Tragic Reconciliation
According to Hegel’s theory of the tragic, the tragic dialectic is set in train by a peripatetic act that rebounds upon the agent as a conflict between ethical powers. The act is in error, but the error flows from the failure to equilibrate the act with the ensemble of ethical powers rather than from a prior character defect. I have suggested that there is considerable agreement on the nature and function of tragic action between Hegel and Aristotle. If the tragic collision was built in fatalistically to the dramatic run of events, rather than ensuing with unexpected necessity from the deed of the hero, then the plot would command at best the pathos of innocent suffering. Hegel remarks that the external and contingent feelings of pity and fear can be generated by any “sad [traurige] story, a tale of misfortune qua misfortune”; whereas truly tragic pity and fear are internal and necessary, and are generated only when the character collides with the consequences of his or her own deed (15, 525-6). Hegel’s theory of the tragic rules out the possibility that tragic fate could simply befall the heroine, without her in any way bringing it upon herself. This view, which prevails in common parlance, does not so much devalue the tragic as lose it from view.

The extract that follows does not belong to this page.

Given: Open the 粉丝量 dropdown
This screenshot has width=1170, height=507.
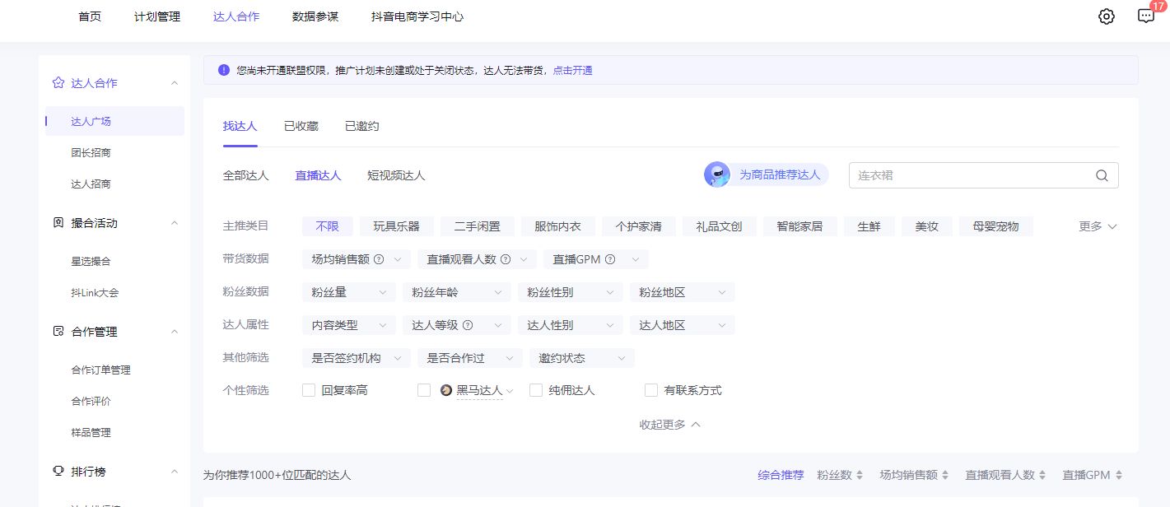Looking at the screenshot, I should [x=349, y=292].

For, as Hegel and the young Nietzsche clearly saw, the tragic is notjust a Trauerspiel or mourning play but also a Festspiel, a celebration of human praxis and human life.
Hegel’s analysis of tragic action shows that it is constitutive of the tragic that the agent be, at least in part, responsible for her own downfall. His subsequent, more disputed claim is that there is a moment of affirmation in the recognition that she is implicated by her own act in the fate that befalls her. The difficulty is how to do justice to this affirmative moment without losing sight of the negative or, to put the matter in a more Hegelian way, how to reconcile conflict and reconciliation without simply dissolving the former in the latter and losing sight of the tragic.

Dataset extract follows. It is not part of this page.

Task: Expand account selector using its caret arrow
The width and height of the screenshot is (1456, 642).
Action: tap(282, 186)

It is commonly held that Hegel does not surmount the difficulty but succumbs to it. Thus Otto Poggeler argues that “a dialectical-teleological thinking infiltrates Hegel’s relation to Greek tragedy” and that the Christian-theological tropes in his thought loosen his grasp on the tragic. Poggeler does not think, however, that the very concept of reconciliation is a travesty of the tragic, rather he argues that the mature Hegel loses sight of the gravity and unpredictability of Greek tragedy. Other commentators, including most notably Jacques Derrida, Martha Nussbaum and Bernard Williams, are less nuanced in their appreciation of Hegel’s position, and consequently less sparing in their criticism. Their chief criticisms are leveled at what is alleged to be Hegel’s conciliatory misconception of the tragic.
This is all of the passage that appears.